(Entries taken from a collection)

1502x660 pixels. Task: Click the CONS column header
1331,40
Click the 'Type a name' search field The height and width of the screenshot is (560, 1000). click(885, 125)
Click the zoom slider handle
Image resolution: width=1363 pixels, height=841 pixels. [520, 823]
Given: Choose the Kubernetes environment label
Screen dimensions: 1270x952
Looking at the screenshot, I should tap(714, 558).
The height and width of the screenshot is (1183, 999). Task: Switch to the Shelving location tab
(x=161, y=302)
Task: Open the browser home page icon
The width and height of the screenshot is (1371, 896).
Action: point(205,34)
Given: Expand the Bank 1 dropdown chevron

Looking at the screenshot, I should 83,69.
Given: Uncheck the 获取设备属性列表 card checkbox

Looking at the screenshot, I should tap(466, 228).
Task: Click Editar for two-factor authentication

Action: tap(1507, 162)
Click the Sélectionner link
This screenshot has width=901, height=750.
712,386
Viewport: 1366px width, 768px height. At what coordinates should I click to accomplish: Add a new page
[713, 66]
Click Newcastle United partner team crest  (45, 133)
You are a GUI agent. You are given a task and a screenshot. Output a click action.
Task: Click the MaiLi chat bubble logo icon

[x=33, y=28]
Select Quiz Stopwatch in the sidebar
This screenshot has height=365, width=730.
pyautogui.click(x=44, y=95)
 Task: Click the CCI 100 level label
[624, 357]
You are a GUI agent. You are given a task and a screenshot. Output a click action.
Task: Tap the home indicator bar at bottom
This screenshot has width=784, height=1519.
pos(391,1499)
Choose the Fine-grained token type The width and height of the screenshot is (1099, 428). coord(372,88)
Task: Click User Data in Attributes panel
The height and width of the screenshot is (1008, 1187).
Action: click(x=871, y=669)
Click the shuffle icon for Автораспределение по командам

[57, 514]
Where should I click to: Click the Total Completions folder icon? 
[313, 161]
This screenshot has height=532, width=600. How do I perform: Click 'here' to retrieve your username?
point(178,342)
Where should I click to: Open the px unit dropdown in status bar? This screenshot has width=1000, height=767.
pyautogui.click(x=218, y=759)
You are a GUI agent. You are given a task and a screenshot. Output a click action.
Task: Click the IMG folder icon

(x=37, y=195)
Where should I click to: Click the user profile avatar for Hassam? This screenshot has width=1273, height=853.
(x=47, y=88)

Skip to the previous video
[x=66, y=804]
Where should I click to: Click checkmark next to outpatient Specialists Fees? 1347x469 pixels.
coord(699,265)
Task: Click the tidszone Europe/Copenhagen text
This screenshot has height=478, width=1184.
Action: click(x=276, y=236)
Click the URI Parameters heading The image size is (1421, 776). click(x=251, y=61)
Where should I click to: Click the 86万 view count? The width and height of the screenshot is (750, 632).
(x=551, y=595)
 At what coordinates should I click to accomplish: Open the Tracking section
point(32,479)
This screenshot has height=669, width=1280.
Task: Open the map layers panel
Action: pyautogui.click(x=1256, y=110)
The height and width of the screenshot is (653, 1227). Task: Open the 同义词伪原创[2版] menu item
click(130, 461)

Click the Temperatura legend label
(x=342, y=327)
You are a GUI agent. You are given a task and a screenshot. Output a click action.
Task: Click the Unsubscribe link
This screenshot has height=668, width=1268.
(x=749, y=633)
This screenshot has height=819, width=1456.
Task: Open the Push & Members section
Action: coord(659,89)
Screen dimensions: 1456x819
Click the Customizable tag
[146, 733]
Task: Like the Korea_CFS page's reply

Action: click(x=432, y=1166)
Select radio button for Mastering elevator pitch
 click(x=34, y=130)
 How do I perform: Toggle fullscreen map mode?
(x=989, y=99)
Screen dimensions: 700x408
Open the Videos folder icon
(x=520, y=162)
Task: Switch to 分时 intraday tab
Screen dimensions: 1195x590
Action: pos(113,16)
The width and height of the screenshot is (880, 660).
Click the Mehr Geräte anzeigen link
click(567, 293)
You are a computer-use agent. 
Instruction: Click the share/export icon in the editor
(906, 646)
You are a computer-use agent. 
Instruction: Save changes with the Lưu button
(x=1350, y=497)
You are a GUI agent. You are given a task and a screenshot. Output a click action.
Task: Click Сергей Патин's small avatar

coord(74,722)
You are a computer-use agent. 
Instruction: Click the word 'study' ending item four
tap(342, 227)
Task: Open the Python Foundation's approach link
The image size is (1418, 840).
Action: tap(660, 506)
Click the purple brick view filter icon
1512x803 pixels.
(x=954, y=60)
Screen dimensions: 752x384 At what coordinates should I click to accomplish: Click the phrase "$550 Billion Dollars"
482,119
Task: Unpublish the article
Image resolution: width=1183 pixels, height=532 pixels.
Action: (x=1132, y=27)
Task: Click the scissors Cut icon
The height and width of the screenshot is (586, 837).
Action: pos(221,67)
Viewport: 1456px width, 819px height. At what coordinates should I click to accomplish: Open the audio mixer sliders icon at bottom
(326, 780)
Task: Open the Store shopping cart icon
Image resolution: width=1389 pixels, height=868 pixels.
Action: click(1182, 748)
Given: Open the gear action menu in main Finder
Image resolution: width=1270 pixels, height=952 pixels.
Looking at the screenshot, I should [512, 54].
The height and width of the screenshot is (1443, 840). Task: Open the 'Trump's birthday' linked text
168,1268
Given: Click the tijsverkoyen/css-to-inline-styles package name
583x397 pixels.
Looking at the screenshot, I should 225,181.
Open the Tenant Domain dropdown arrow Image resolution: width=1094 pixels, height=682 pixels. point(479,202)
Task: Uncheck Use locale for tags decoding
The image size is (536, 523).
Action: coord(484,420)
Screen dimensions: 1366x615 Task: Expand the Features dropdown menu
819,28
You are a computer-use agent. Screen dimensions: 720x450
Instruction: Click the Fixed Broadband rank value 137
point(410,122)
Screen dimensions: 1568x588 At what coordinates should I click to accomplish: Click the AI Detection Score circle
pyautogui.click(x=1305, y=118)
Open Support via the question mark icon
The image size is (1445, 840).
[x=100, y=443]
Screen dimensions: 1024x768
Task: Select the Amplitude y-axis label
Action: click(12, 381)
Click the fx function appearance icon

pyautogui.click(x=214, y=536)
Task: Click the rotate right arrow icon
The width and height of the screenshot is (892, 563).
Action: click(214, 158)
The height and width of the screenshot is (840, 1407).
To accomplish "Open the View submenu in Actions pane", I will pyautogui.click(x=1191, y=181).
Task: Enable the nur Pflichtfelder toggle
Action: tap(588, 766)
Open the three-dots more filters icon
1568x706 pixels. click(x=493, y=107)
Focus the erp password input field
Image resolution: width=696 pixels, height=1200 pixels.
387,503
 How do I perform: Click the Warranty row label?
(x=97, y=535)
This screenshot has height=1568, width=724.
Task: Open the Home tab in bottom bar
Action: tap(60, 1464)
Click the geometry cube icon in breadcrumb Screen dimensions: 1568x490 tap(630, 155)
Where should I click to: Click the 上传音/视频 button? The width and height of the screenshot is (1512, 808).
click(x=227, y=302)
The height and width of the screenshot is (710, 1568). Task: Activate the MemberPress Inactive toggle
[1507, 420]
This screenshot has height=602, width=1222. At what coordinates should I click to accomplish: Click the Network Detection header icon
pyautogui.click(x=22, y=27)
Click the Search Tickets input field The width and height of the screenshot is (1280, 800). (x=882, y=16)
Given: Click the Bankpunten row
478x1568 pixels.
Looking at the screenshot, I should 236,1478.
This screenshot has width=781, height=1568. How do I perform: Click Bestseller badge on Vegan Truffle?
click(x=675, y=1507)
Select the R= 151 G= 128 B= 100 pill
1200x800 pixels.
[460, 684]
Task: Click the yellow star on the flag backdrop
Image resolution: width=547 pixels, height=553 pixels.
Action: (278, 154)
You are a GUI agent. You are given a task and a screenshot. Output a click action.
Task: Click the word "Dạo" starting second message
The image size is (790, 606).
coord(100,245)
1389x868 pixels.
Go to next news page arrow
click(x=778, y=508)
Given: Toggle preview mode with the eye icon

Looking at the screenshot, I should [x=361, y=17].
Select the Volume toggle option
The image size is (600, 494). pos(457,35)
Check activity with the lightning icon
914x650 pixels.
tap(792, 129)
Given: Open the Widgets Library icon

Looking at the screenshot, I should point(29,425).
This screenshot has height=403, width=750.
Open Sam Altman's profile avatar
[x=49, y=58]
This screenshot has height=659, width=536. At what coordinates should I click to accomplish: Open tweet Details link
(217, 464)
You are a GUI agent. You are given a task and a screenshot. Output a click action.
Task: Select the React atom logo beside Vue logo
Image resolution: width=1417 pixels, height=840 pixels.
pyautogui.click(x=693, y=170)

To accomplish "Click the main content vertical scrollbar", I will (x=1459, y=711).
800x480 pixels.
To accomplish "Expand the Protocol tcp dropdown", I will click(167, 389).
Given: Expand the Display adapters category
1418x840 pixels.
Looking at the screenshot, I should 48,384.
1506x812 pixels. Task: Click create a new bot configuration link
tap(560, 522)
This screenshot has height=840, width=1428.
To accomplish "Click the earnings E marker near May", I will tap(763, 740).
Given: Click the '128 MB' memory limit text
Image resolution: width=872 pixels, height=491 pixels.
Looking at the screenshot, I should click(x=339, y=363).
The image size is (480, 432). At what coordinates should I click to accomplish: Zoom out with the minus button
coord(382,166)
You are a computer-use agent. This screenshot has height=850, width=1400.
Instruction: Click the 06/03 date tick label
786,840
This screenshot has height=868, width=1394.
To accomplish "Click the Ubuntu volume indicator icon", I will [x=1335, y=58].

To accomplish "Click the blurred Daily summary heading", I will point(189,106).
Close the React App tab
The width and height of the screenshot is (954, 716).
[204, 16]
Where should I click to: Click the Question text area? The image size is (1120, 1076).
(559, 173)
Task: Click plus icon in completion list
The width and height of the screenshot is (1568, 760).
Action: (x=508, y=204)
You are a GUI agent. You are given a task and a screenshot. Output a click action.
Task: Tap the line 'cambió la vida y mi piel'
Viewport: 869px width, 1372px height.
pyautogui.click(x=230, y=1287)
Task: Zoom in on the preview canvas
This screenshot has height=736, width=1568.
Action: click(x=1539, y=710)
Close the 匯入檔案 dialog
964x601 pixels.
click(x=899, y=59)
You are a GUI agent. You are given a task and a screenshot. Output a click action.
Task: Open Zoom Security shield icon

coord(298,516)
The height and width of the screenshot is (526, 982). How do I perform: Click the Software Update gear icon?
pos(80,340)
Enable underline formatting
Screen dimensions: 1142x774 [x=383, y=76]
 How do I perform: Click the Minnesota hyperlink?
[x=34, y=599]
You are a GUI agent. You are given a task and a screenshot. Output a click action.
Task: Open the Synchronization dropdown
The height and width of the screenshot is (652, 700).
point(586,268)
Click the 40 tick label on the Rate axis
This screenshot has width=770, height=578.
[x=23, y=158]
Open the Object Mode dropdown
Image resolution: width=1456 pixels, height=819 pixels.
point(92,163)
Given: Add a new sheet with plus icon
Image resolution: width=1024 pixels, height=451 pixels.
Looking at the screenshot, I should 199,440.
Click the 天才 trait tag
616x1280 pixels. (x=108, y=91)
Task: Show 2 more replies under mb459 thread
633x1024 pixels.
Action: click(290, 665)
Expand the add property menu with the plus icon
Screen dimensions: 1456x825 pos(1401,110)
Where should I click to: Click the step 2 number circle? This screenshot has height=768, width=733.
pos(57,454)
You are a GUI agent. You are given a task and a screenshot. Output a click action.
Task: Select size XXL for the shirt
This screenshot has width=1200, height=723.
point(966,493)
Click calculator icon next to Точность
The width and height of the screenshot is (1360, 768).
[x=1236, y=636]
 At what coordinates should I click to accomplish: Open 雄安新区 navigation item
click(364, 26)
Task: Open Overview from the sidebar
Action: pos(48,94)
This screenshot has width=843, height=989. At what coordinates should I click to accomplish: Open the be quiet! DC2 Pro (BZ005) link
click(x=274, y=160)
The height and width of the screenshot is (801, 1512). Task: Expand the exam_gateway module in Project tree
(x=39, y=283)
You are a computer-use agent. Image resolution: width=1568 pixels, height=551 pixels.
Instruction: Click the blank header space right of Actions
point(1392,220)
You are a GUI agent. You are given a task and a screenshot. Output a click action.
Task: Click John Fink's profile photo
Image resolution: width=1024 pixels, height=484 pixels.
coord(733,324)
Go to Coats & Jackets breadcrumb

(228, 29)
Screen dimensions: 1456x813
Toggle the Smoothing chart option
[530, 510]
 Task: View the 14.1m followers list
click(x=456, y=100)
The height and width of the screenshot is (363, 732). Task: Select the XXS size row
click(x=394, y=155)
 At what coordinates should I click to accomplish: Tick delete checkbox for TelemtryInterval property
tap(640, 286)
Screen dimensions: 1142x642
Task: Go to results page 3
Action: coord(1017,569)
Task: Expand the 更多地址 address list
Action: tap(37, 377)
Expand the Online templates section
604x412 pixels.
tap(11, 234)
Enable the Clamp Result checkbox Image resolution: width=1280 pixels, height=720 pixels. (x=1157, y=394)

Directions -> Present the data from the line containing "Task: Show 2 more replies under mb459 thread" through the end of the data as a numbered list, leaving out blank lines.

Result of this exercise ->
1. Task: Show 2 more replies under mb459 thread
2. 633x1024 pixels.
3. Action: click(290, 665)
4. Expand the add property menu with the plus icon
5. Screen dimensions: 1456x825 pos(1401,110)
6. Where should I click to: Click the step 2 number circle? This screenshot has height=768, width=733.
7. pos(57,454)
8. You are a GUI agent. You are given a task and a screenshot. Output a click action.
9. Task: Select size XXL for the shirt
10. This screenshot has width=1200, height=723.
11. point(966,493)
12. Click calculator icon next to Точность
13. The width and height of the screenshot is (1360, 768).
14. [x=1236, y=636]
15.  At what coordinates should I click to accomplish: Open 雄安新区 navigation item
16. click(364, 26)
17. Task: Open Overview from the sidebar
18. Action: pos(48,94)
19. This screenshot has width=843, height=989. At what coordinates should I click to accomplish: Open the be quiet! DC2 Pro (BZ005) link
20. click(x=274, y=160)
21. The height and width of the screenshot is (801, 1512). Task: Expand the exam_gateway module in Project tree
22. (x=39, y=283)
23. You are a computer-use agent. Image resolution: width=1568 pixels, height=551 pixels.
24. Instruction: Click the blank header space right of Actions
25. point(1392,220)
26. You are a GUI agent. You are given a task and a screenshot. Output a click action.
27. Task: Click John Fink's profile photo
28. Image resolution: width=1024 pixels, height=484 pixels.
29. coord(733,324)
30. Go to Coats & Jackets breadcrumb
31. (228, 29)
32. Screen dimensions: 1456x813
33. Toggle the Smoothing chart option
34. [530, 510]
35.  Task: View the 14.1m followers list
36. click(x=456, y=100)
37. The height and width of the screenshot is (363, 732). Task: Select the XXS size row
38. click(x=394, y=155)
39.  At what coordinates should I click to accomplish: Tick delete checkbox for TelemtryInterval property
40. tap(640, 286)
41. Screen dimensions: 1142x642
42. Task: Go to results page 3
43. Action: coord(1017,569)
44. Task: Expand the 更多地址 address list
45. Action: tap(37, 377)
46. Expand the Online templates section
47. 604x412 pixels.
48. tap(11, 234)
49. Enable the Clamp Result checkbox Image resolution: width=1280 pixels, height=720 pixels. (x=1157, y=394)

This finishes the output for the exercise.